■ Exercise requirements: Could you set down exactly the lines of the data below, starting at the one that holds "Open Find and Replace magnifier icon" and ending at the one that holds "Open the 100%", both included, and only those?

(Records from a data source)

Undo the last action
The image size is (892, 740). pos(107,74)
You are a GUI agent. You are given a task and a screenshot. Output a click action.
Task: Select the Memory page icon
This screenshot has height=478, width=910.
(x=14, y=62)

---

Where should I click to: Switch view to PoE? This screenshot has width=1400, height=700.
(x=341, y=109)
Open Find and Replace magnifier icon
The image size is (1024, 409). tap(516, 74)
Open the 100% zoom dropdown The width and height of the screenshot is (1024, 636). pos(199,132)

* * *

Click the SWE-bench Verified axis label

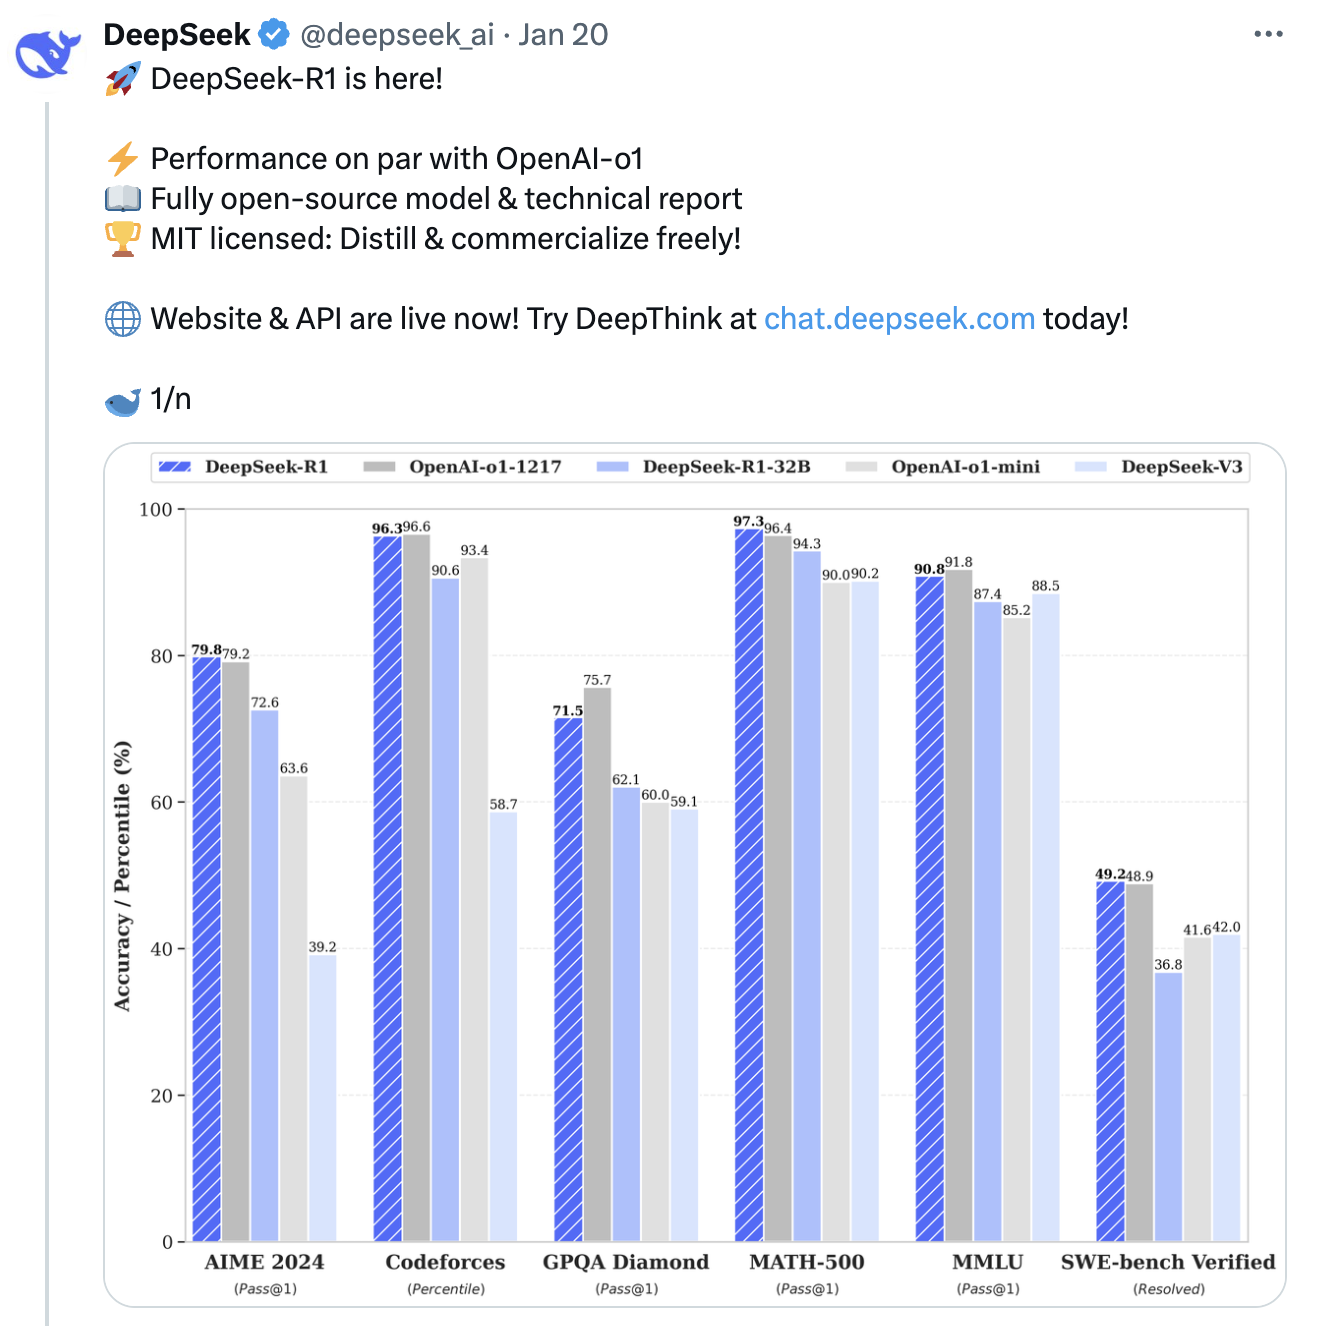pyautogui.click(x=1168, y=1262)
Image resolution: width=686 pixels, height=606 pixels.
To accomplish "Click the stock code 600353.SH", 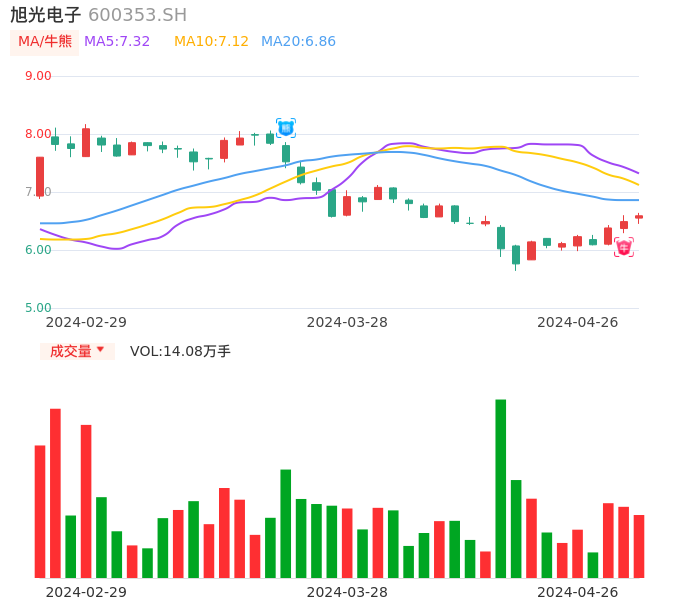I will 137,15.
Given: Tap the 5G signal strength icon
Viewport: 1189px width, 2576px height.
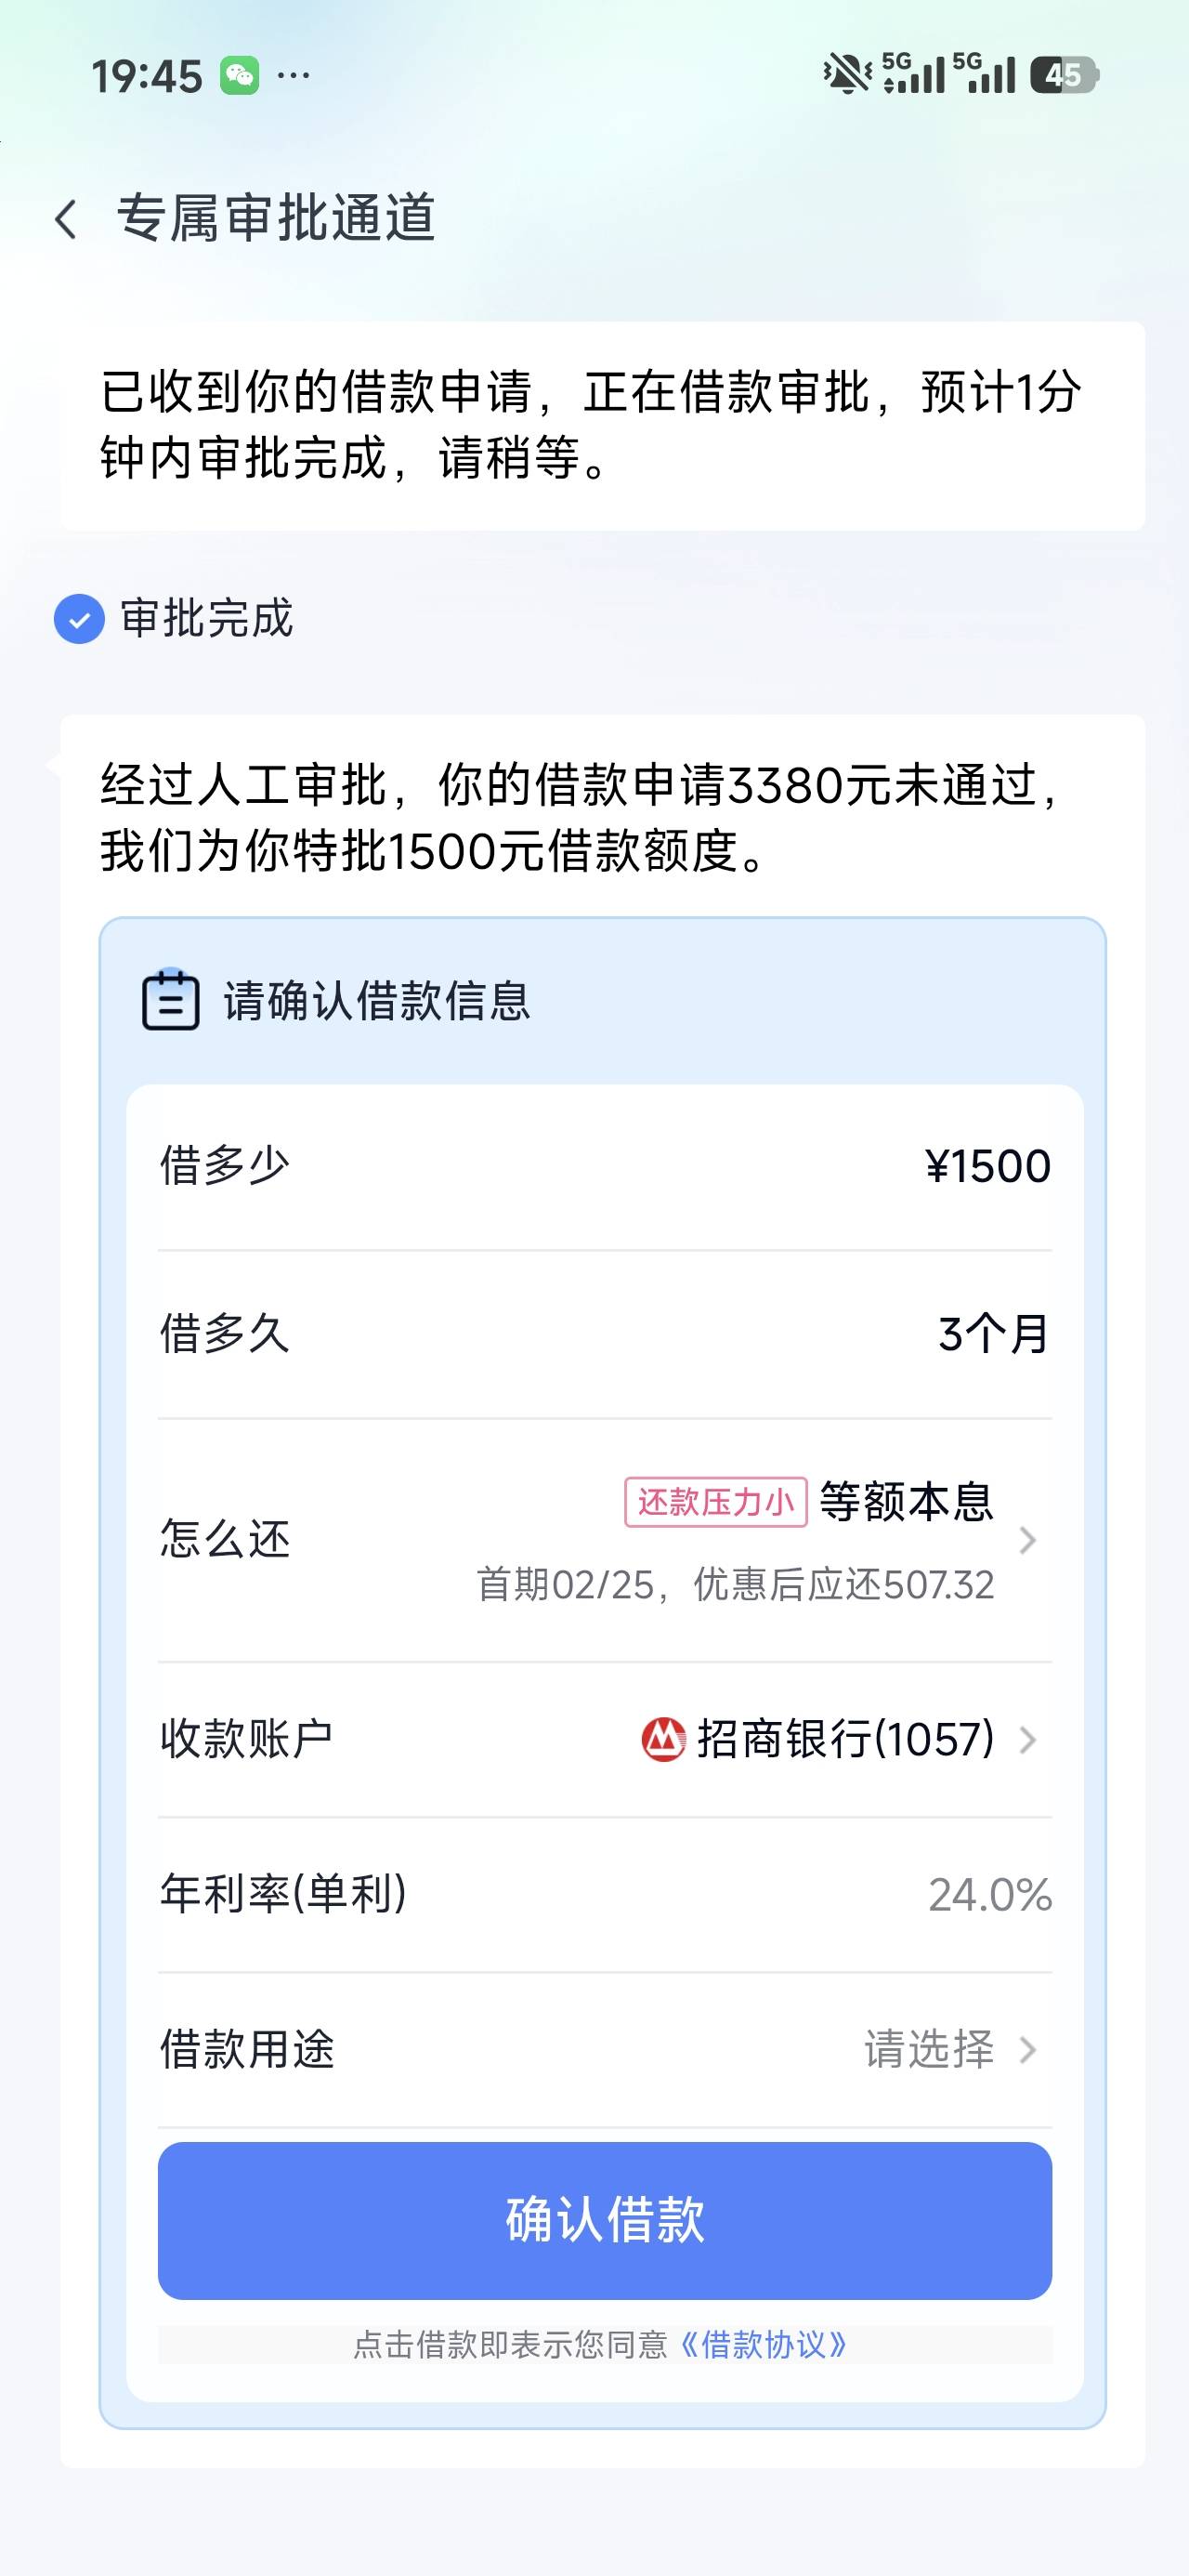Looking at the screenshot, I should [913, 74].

■ Exercise output:
Open Find and Replace magnifier icon
The image size is (1024, 409). tap(516, 74)
Open the 100% zoom dropdown The width and height of the screenshot is (1024, 636). pos(199,132)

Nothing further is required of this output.